Let's get you caught up: The series, which debuted last week, begins with glances at the West Texas skyline, at telephone poles and stadium lights, at power line towers that dream about being oil derricks. Coach Eric Taylor (Kyle Chandler), the strategically taciturn type, walks the field at Dillon High School. It's the eve of his first season as head coach. "Who wants to talk Panther football?" asks a man on a car radio. The Panthers are entering the season ranked No. 1 in the state. Everyone in Dillon wants to talk Panther football; what would be the point of talking about anything else? The AM yammering recalls the drone of the PA in Robert Altman's M*A*S*H, just as the show's layered dialogue recalls that movie's anxious chatter.

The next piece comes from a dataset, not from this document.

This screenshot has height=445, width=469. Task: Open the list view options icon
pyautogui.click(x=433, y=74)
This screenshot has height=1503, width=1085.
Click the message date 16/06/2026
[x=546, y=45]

The heart of the pilot was a wrenching passage that involved paramedics carrying Dillon's quarterback, Jason Street (Scott Porter), off the field, his spine damaged but his beautiful manners, like his Clark Kent face, intact. Jason may never walk again, and until he does, I'll be on the lookout for tremendously effective pathos coming from his direction—more stuff along the lines of the scene in which Jason, his head immobilized, delivers a pep talk to his coach. Or the shot of his cheerleader girlfriend feeding him a cookie. In Dillon, food has a Southern sort of social importance, of course. It's a place where women bake things and men eat them; where the coach's wife somehow finds herself agreeing to make 200 Rice Krispies Treats fast.

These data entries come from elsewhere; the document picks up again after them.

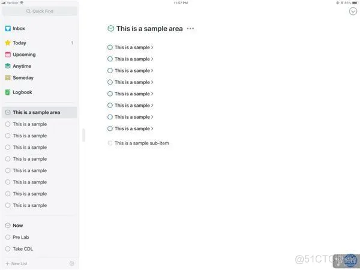Expand the circled chevron at the top right

353,11
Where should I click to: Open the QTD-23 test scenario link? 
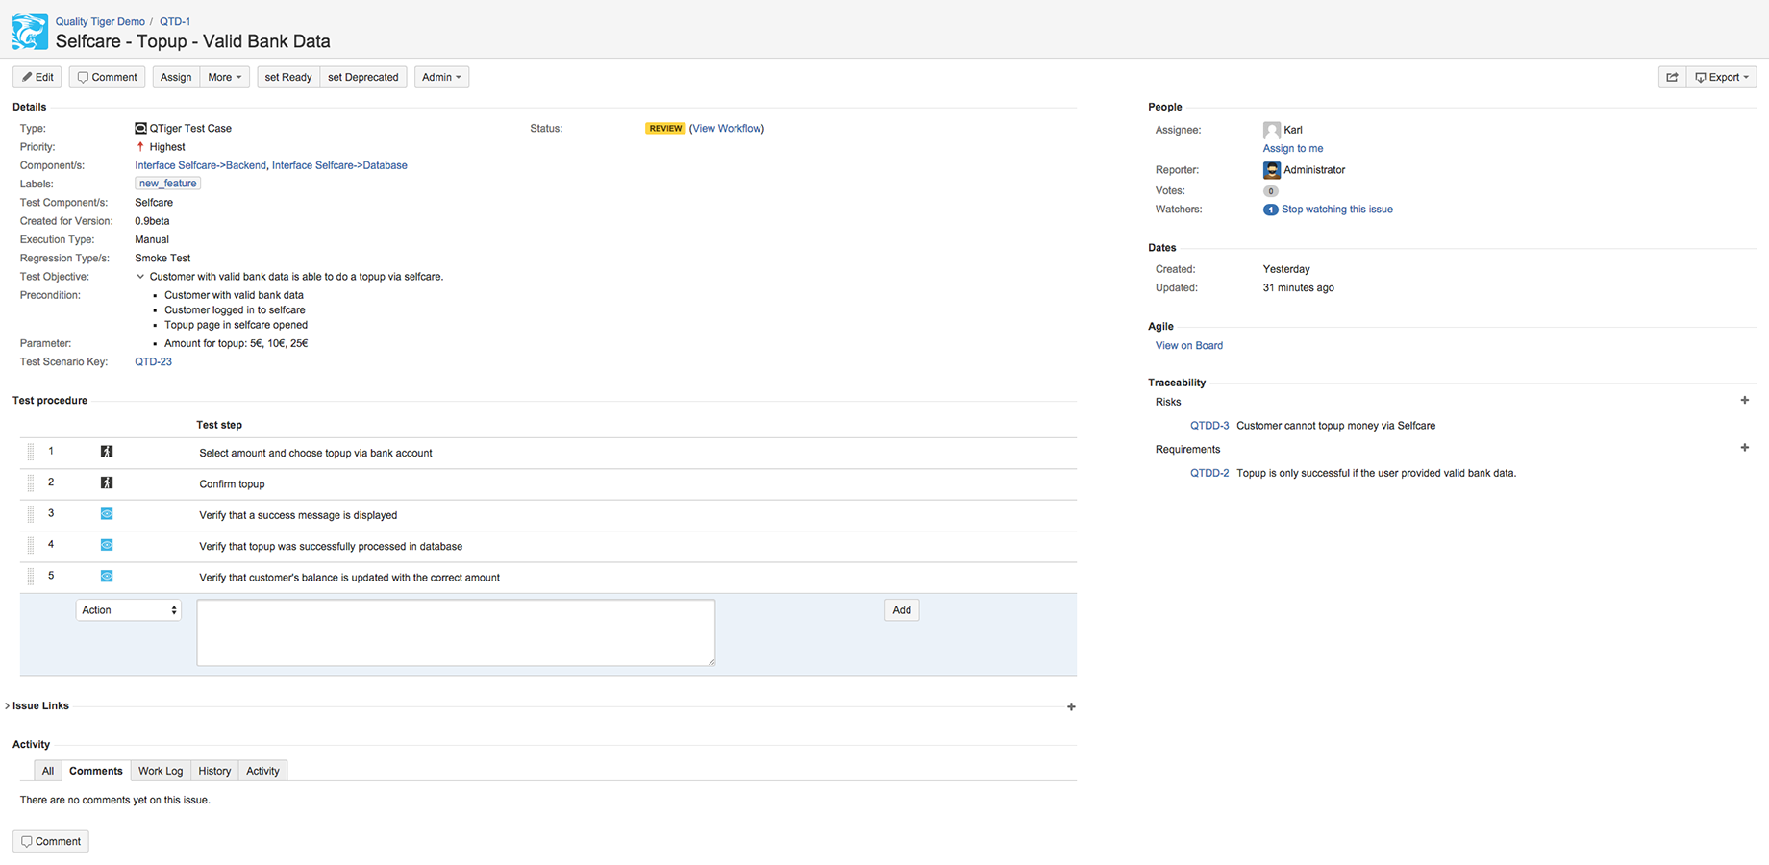point(153,362)
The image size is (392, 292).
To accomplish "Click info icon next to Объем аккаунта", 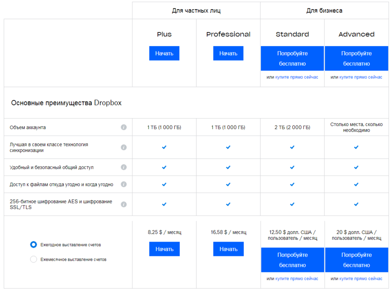I will point(124,127).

With Street sidelined, the Panthers' leadership has fallen to their second-string QB, Matt Saracen (Zach Gilford), and to their star running back, Brian "Smash" Williams (Gaius Charles). Saracen, who listens to Bob Dylan and whose father is in Iraq, is scrawny and intuitive. Smash has a lot of charisma, and you're never quite sure whether he's about to use it to heave a boast, say a prayer, rouse the team, or spit game at the honeys. Imagine Muhammad Ali, but a bit less shy and uptight. Smash has lately been hanging out with, or at least near, Tyra Collette (Adrianne Palicki), the nominal girlfriend of his teammate Tim Riggins (Taylor Kitsch). Tyra has a darling mole between her eyebrows, several excellent pairs of jeans, and a complete mastery of mean-girl style. Riggins is hunkily dissipated, but you know he must be sensitive behind that mess of hair and all that pout. When, not eight minutes into the pilot, coach Taylor catches Riggins drunk at practice, the coach disciplines him to the brink of hazing, which looks exciting and feels just.

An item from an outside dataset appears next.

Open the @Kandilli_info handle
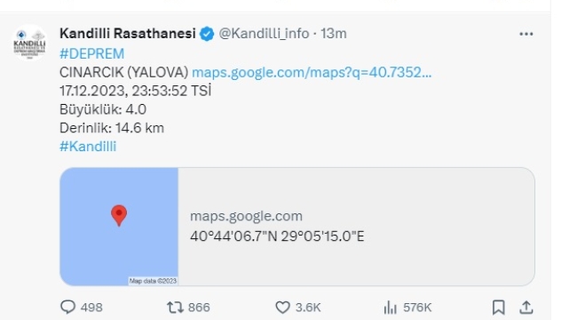 coord(264,34)
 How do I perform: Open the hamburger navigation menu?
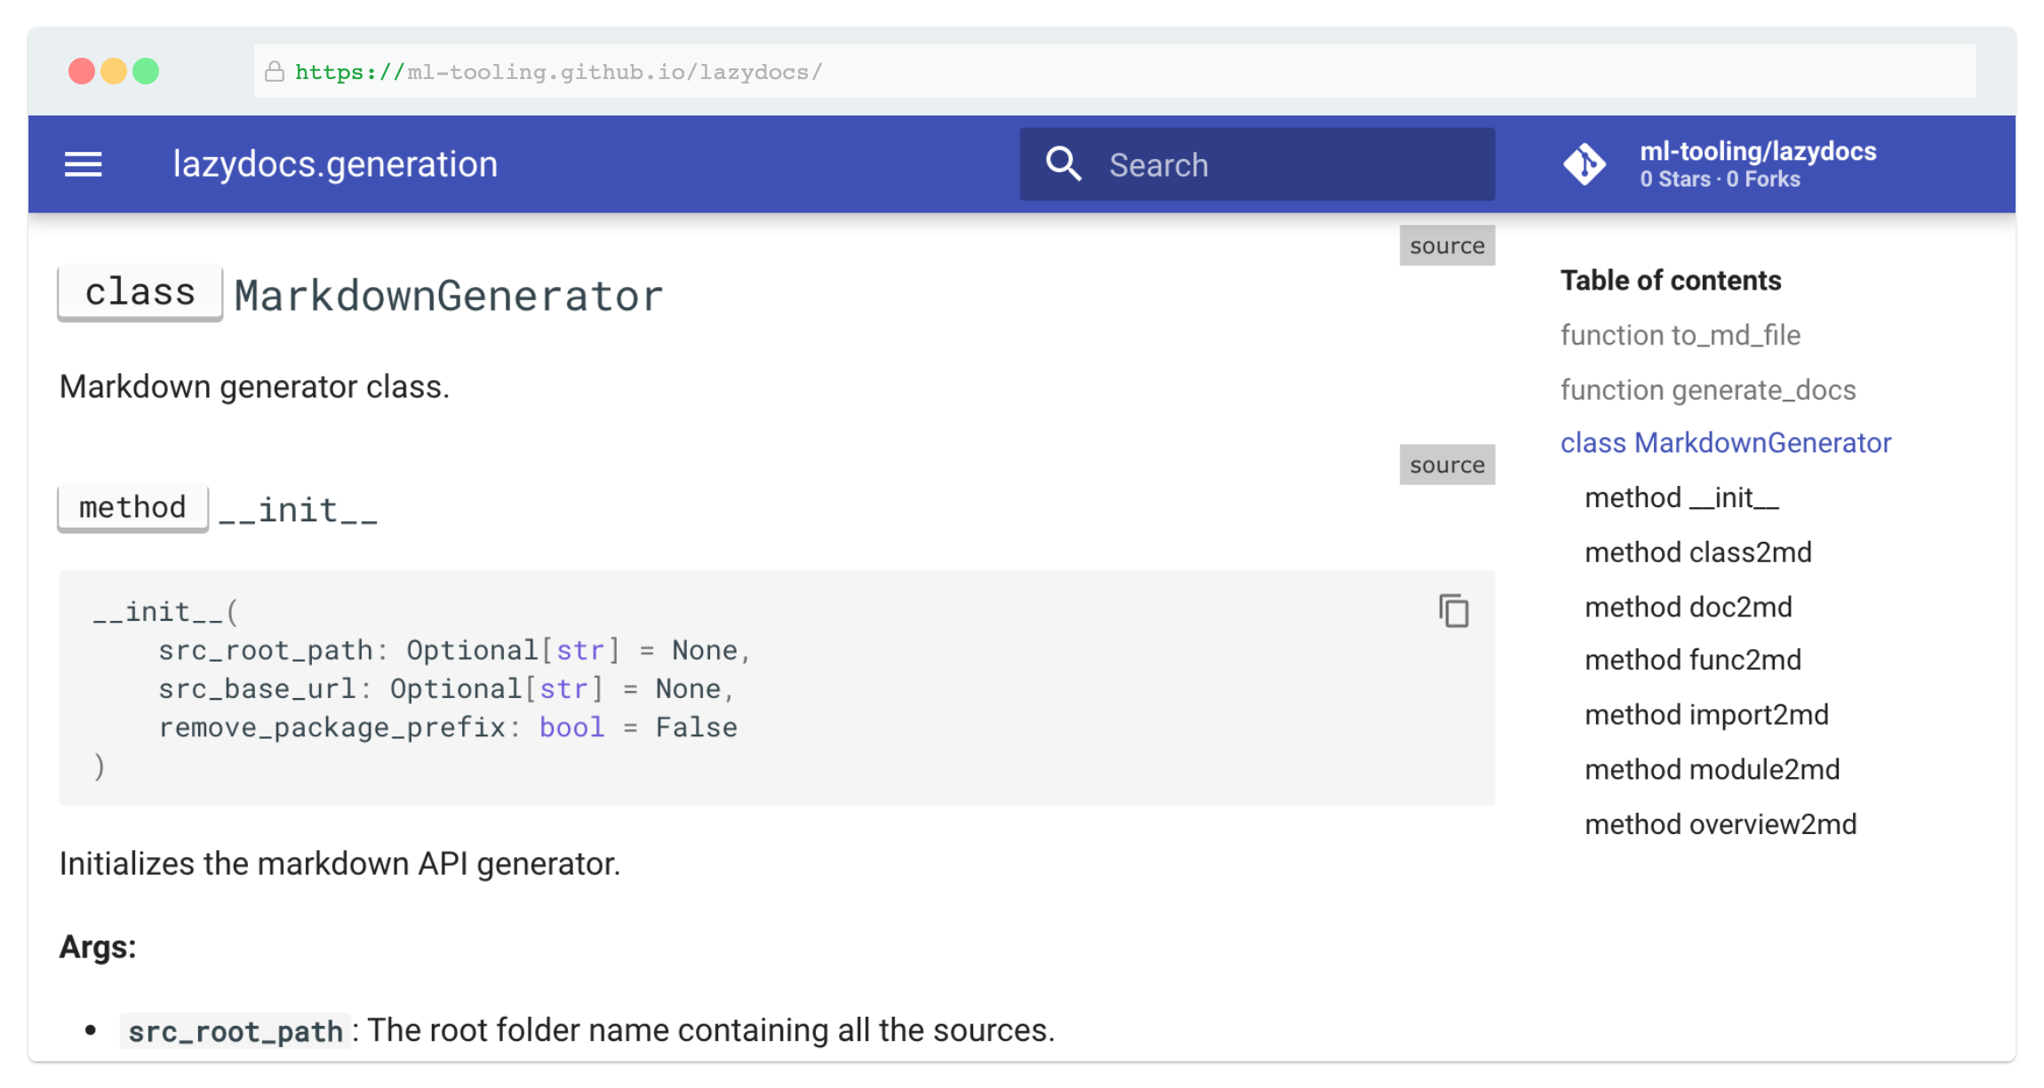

It's impossible to root against coach Taylor. He's thoroughly decent and totally put upon. He hears free advice every time he turns on the radio, then he goes to a boosters' lunch at Applebee's, where he hears more of it from the mayor, who combines Ann Richards' looks with LBJ's mannerisms. Coach lives in a place where leading citizens offer such exhortations as, "This is about tradition. … It's about spirit and keepin' this town alive. … It's all we got," and it doesn't sound phony. And then he gets home, where his wife wants both a job at the school and his-and-her closets. His loving daughter, a teenage intellectual with bangs, sits there with a novel in her hand and calls him Captain Ahab, "driven to capture what may be uncapturable."
I wish I could say that NBC is as good as Herman Melville. That'd be stretching it. Still, Friday Night Lights and Moby-Dick share a few major themes—masculinity, passion, anticipation—and each of them is bouncing with virtuosity. It would be great fun if FNL made it through damp, drizzly November.